One of the first things we can overhaul is the way we talk about weight. “What we learned very early on is that we needed to stop talking about obesity, diet and weight loss – that wasn’t the language that people wanted to connect with,” Anderson says. Children and their families, she adds, don’t want to be identified with labels of ‘overweight’ or ‘obese.’ “You know, beauty comes in all shapes and sizes. So it’s critical we address those unconscious biases and the language around obesity if we want people to feel comfortable to reach out and achieve healthy lifestyle change”

 

AROUND THE WORLD

Unfortunately, we live in a world where shelves upon shelves of sugary drinks line the supermarket aisles, and fat-laden fast food is often a quick and affordable option – while the cost of fresh produce continues to rise.

“We’ve got a situation where children live in families, families live in communities. If those communities are obesity-promoting or obesogenic [tending to cause obesity] then it’s very hard to make those healthy lifestyle changes persistent,” says Anderson.

She explains that while we need to support families and give them the chance to partake in family-centred weight and healthy lifestyle initiatives such as Whānau Pakari, change really needs to be supported at a local and central governmental level, too.

“There are lots of simple examples.

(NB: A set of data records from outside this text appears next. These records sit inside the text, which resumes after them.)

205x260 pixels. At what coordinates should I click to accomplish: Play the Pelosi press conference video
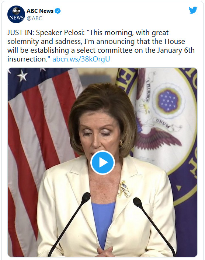103,162
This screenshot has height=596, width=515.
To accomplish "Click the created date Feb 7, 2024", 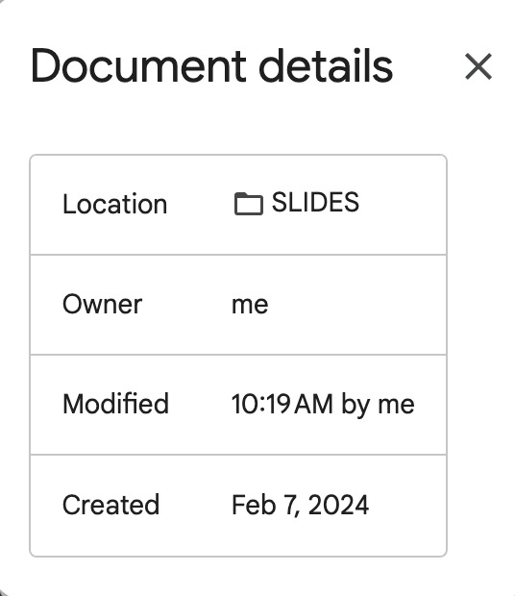I will coord(300,505).
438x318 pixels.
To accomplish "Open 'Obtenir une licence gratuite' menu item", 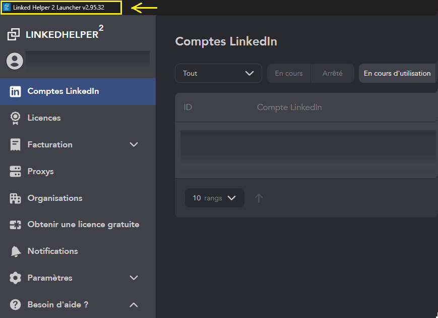I will click(83, 225).
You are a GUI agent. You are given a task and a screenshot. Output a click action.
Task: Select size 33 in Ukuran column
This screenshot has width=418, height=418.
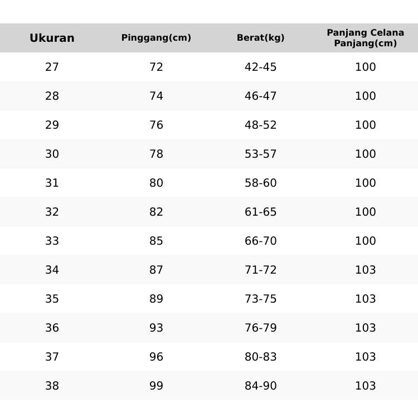52,241
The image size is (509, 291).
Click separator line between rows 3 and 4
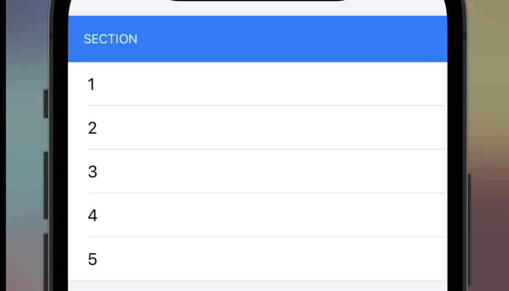267,193
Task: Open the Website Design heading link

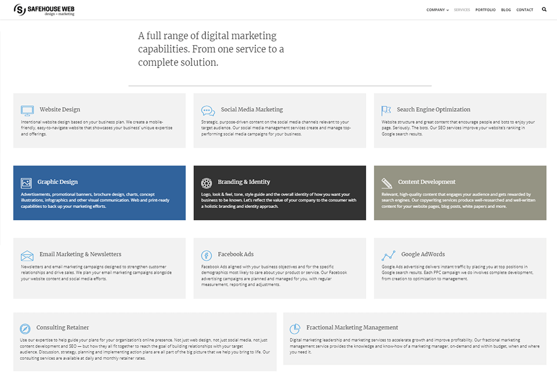Action: (60, 109)
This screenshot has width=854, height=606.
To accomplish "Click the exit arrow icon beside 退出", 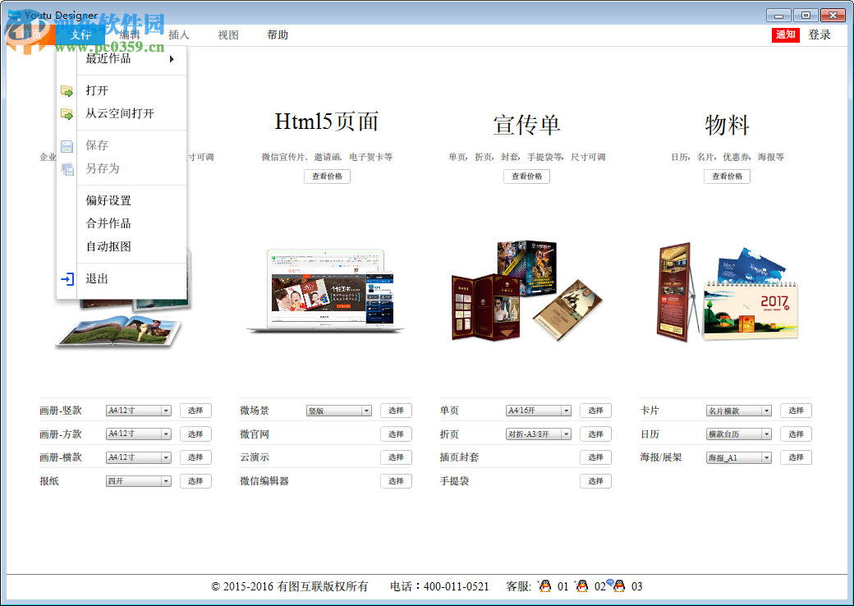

Where are the water fountains, and are they clean? We need to make sure that healthy choices are the easy choices in each environment where children and their families are interacting.”

As for what the future holds for Whānau Pakari, Anderson has her eyes set on combating the childhood obesity problem in New Zealand and abroad. She says the L’Oréal UNESCO For Women in Science 2019 Fellowship has come at a critical time. The team at Whānau Pakari are currently working on digitising the assessment, so their healthy lifestyle coordinators can have their own expert in their pocket.

“The recommendations and advice that we can give from their healthy lifestyle check can be much more individualised to the patient, and that child and family’s journey. With that platform, we may be able to achieve scalability across both New Zealand and internationally.”

In fact, Anderson and Whānau Pakari have already had a number of international visitors hoping to take something from their unique model.

“Part of what we’re trying to do is understand how something like a family-based and community-centred intervention programme can fit into the wider childhood obesity work, in terms of community interventions and addressing food and physical activity environment,” says Anderson.

In December they’ll host guests from Harvard and Duke universities. “We are spending time with each of these groups – knowledge sharing, working out how we could actually connect internationally, and looking at healthy lifestyle check application platforms to understand what works for different communities around the world,” Anderson says.